_Problem_.
Retype, without pictures, the line holding "The height and" and each line below it through the final line.

_Records supplied_.
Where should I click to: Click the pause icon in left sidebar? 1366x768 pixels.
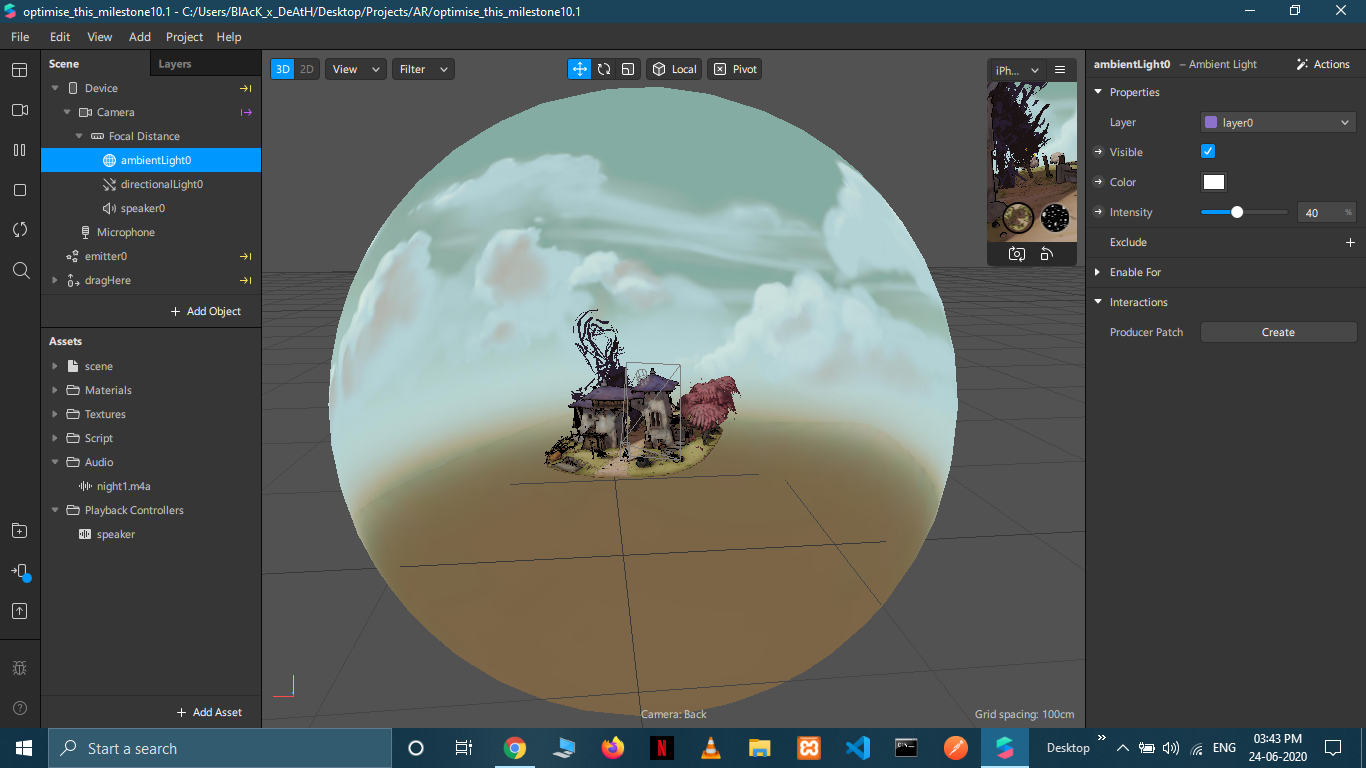pyautogui.click(x=20, y=150)
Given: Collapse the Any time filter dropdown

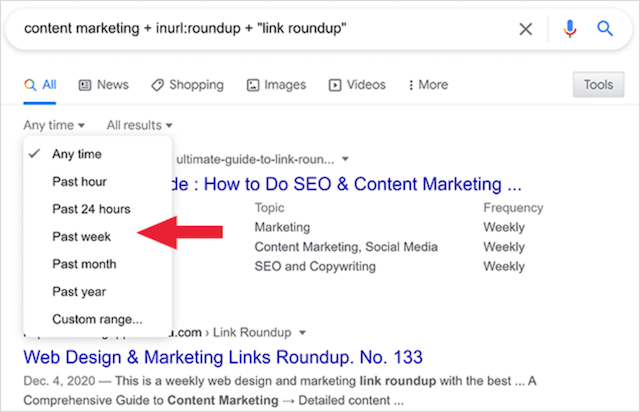Looking at the screenshot, I should point(54,125).
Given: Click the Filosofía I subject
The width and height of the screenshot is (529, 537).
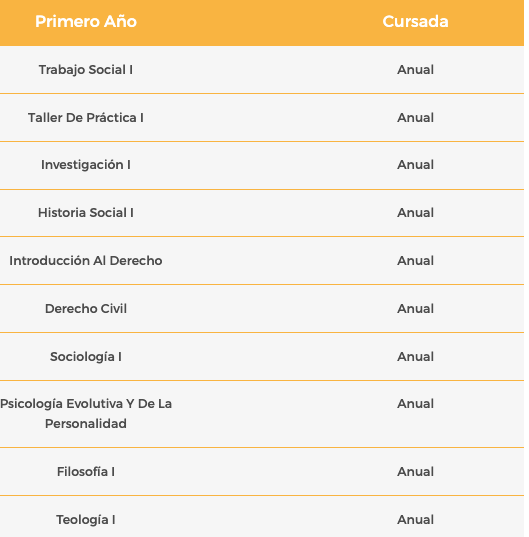Looking at the screenshot, I should coord(86,472).
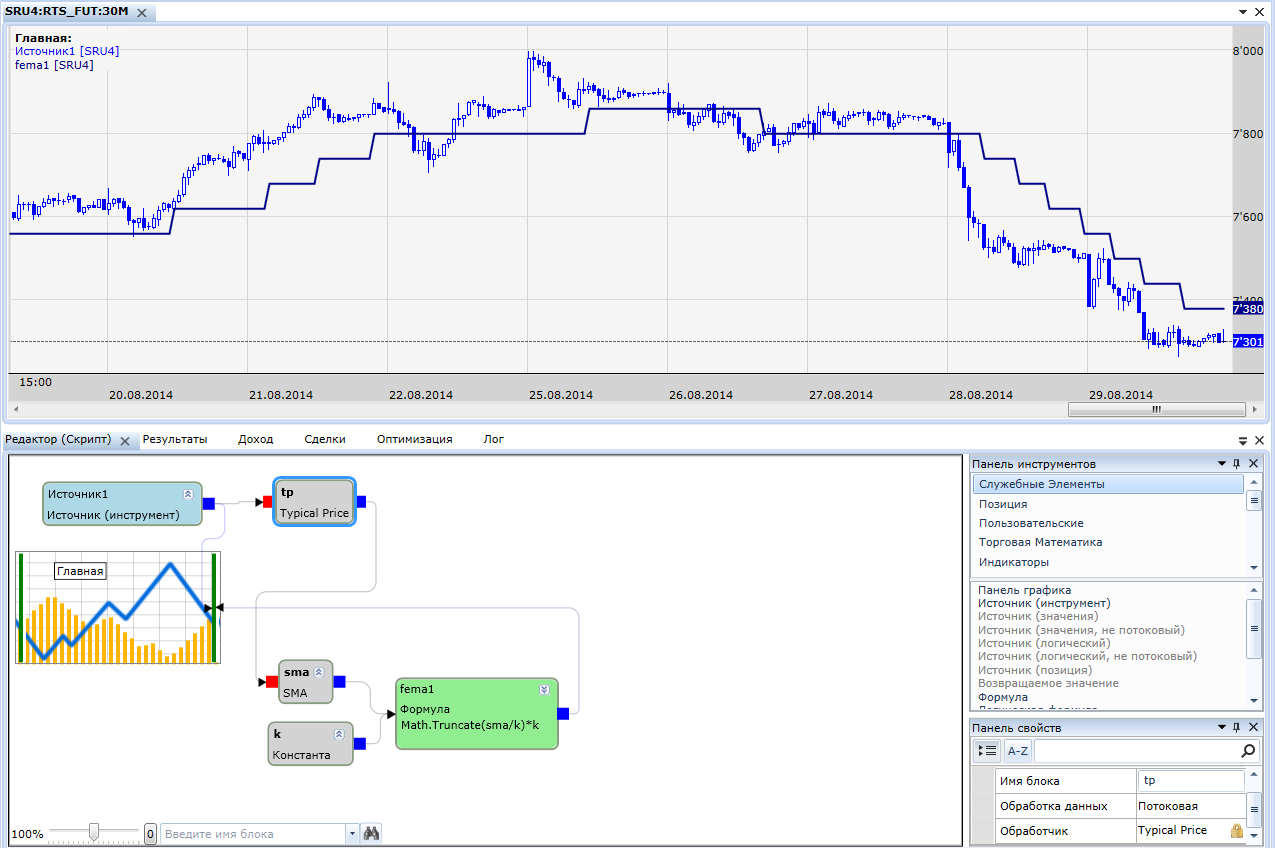Image resolution: width=1275 pixels, height=848 pixels.
Task: Expand the fema1 formula block
Action: [544, 689]
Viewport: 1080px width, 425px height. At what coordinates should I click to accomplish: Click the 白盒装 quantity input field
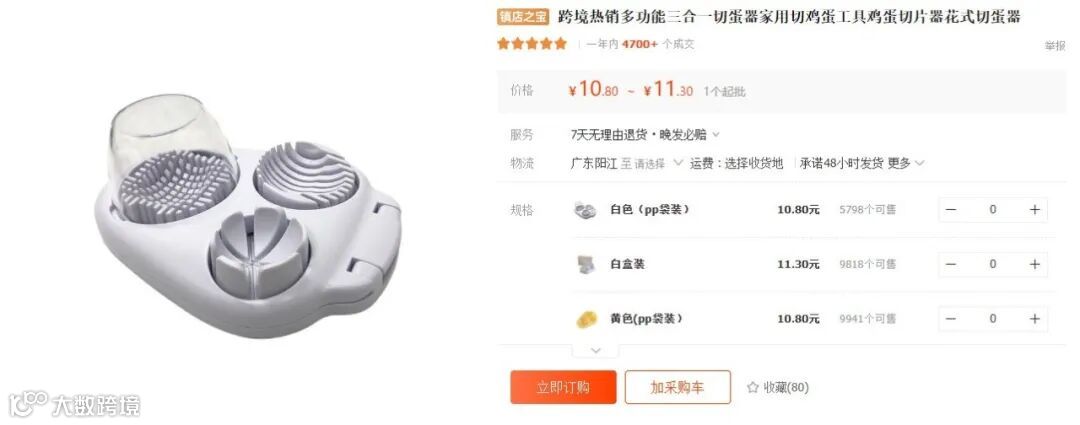(993, 265)
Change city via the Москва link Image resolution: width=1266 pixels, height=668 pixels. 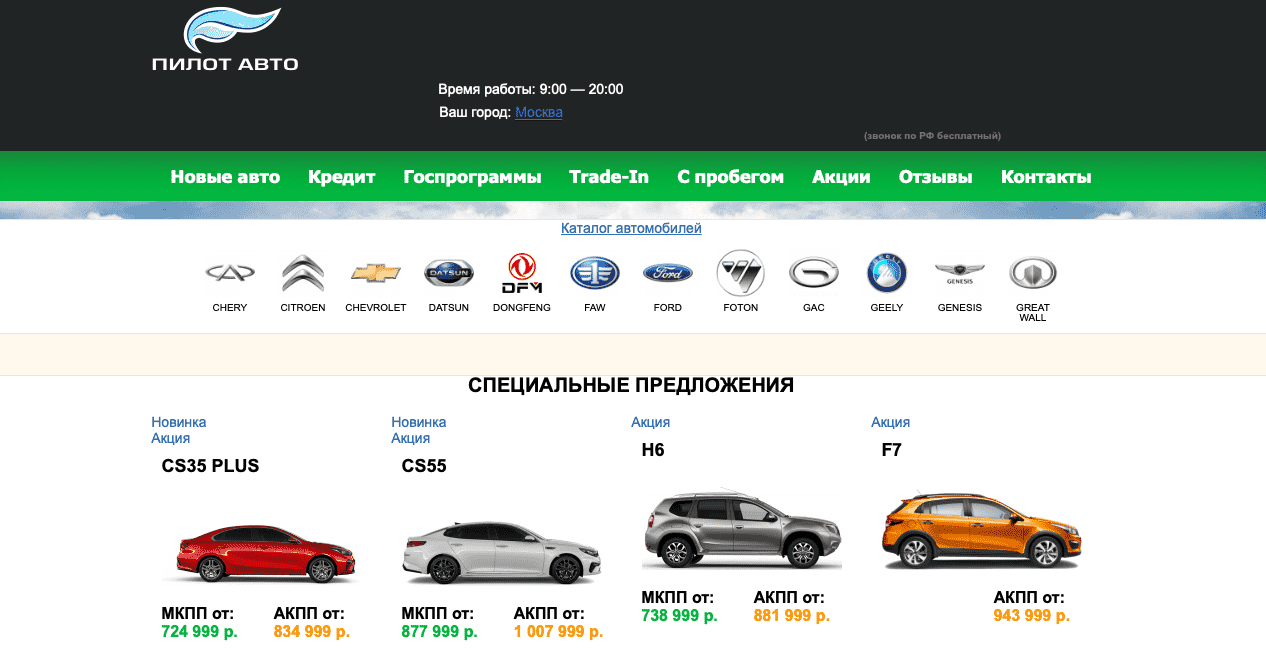point(539,112)
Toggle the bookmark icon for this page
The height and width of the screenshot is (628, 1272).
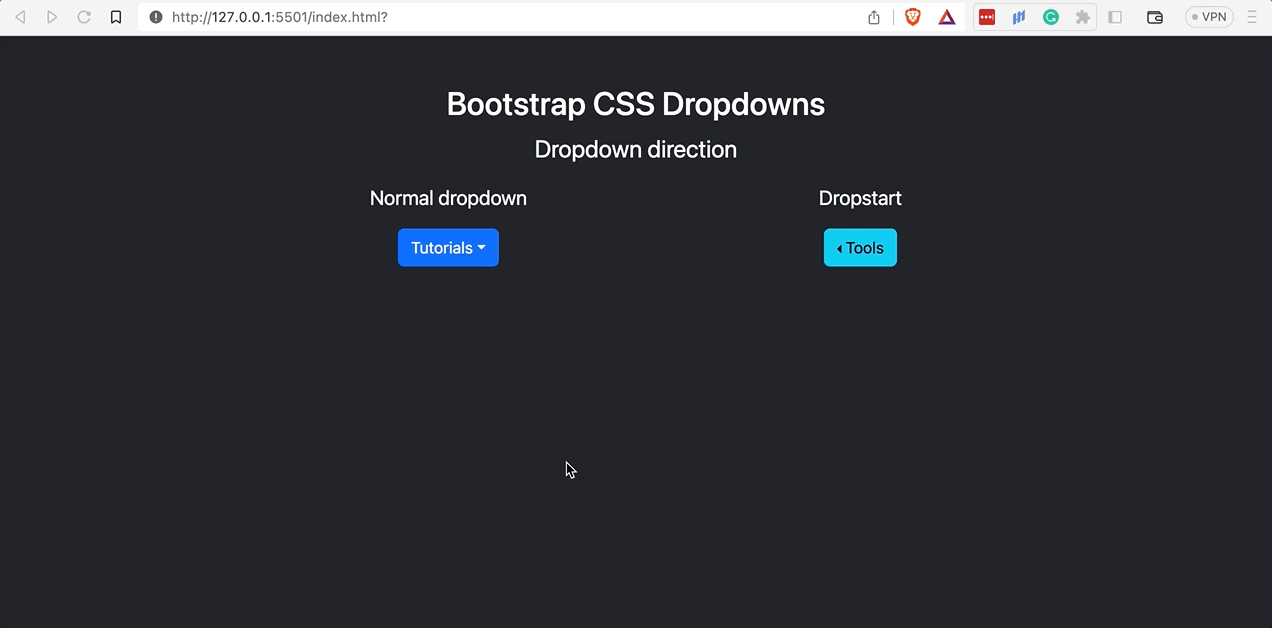tap(115, 17)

_Response_.
The height and width of the screenshot is (628, 1272).
tap(115, 17)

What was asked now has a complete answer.